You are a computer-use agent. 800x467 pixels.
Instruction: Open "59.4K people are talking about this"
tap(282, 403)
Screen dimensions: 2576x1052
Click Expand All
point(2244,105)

☆ ☆ ☆ ☆ ☆ ☆ ☆

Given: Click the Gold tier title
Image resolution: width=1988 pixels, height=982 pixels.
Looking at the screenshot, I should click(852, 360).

☆ ☆ ☆ ☆ ☆ ☆ ☆

Put everything from the line containing "You are a computer-use agent. 800x467 pixels." down to the line containing "point(2244,105)" into a Markdown table with the columns Row and Record line, one line per row, skipping any blank lines.

**Exercise answer:**
| Row | Record line |
|---|---|
| 1 | You are a computer-use agent. 800x467 pixels. |
| 2 | Instruction: Open "59.4K people are talking about this" |
| 3 | tap(282, 403) |
| 4 | Screen dimensions: 2576x1052 |
| 5 | Click Expand All |
| 6 | point(2244,105) |